In connection with the agreement, Party City and Canadian Tire have also agreed to a long-term wholesale supply agreement, with an initial term of 10 years. Under the terms of the supply agreement, Party City’s wholesale business, Amscan Inc. (“Amscan”), will provide Canadian Tire with consumer products. As one of the top Canadian retail companies, Canadian Tire will be a marquee customer, particularly as it executes its growth strategies. Party City anticipates that the supply agreement will effectively double Amscan’s average annual wholesale shipments into the Canadian marketplace during the term of the agreement.

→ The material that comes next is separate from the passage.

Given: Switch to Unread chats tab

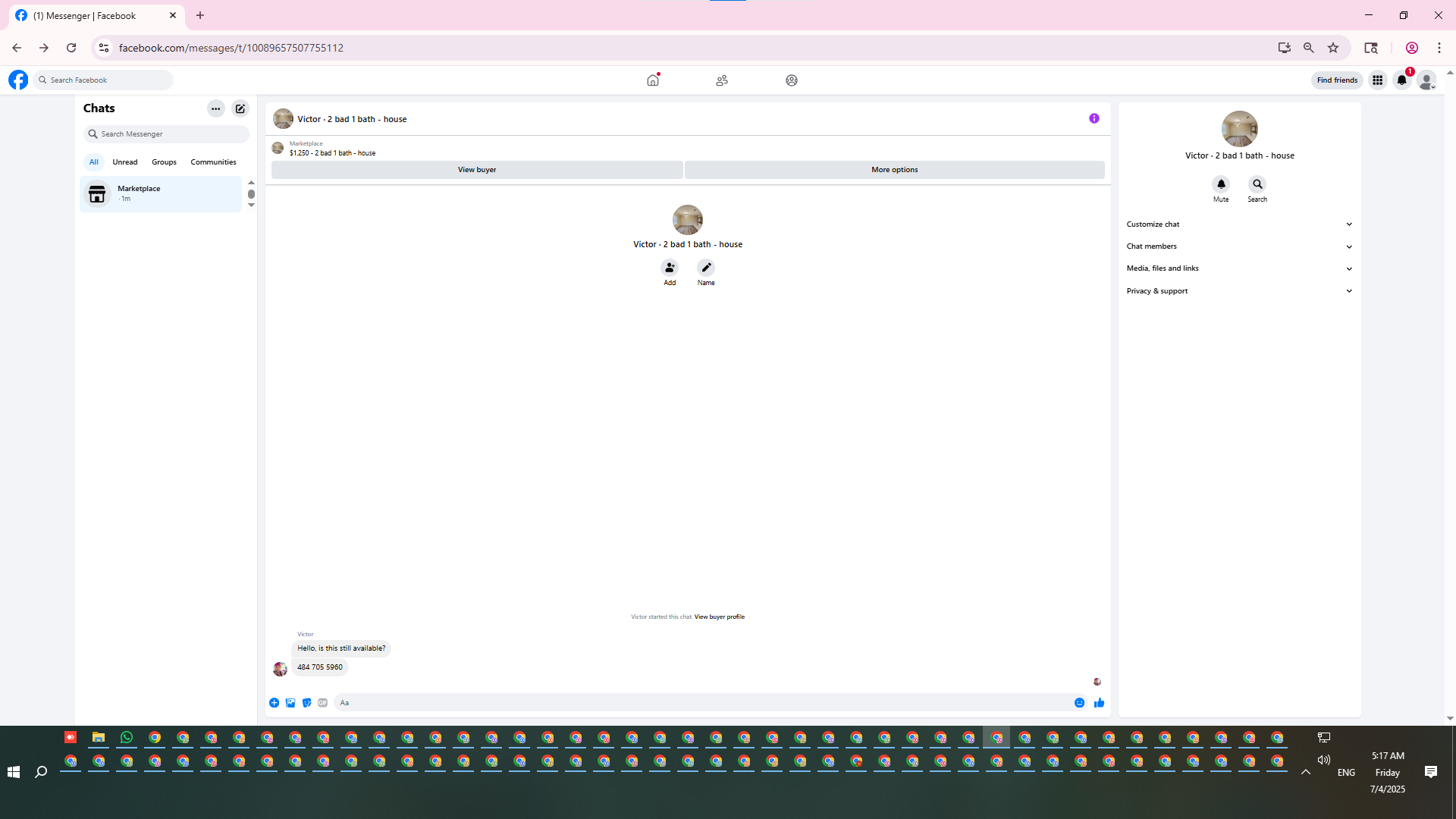Looking at the screenshot, I should point(125,162).
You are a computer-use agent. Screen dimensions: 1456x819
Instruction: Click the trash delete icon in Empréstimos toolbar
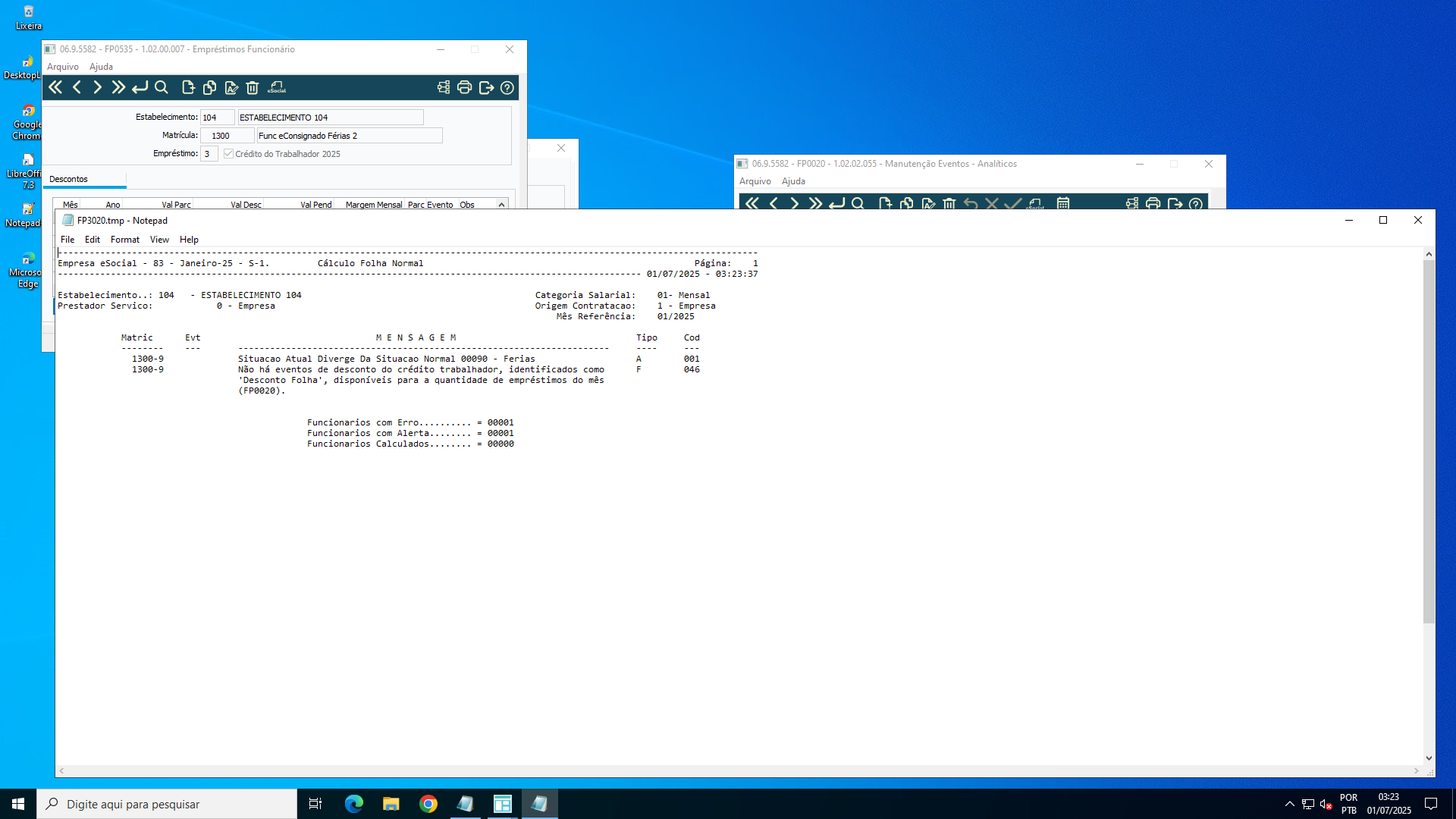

“We are extremely excited to enter into this transaction with Canadian Tire, which is widely recognized as a premier retailer in Canada,” said James M. Harrison, Chief Executive Officer of Party City Holdco Inc. “Over the last 14 years, we have successfully executed on our strategy to grow our portfolio of stores in North America and pursue strategic partnerships internationally with leading retail partners. This transaction enables us to achieve both objectives, particularly as we partner with Canadian Tire to grow the Party City brand throughout Canada. We view this investment by Canadian Tire as a true endorsement of the Party City retail concept and the party category overall. More importantly, we are pleased and proud to partner with them through this long-term wholesale supply agreement, which positions us as their primary resource for party and related consumer products and innovation.”
The proceeds from the sale will be used to pay down debt as part of the Company’s stated strategic goal of significantly reducing its net debt leverage over the next several years.
The transaction, which has been unanimously approved by Party City’s Board of Directors, is subject to customary closing conditions and is expected to close by October 1, 2019.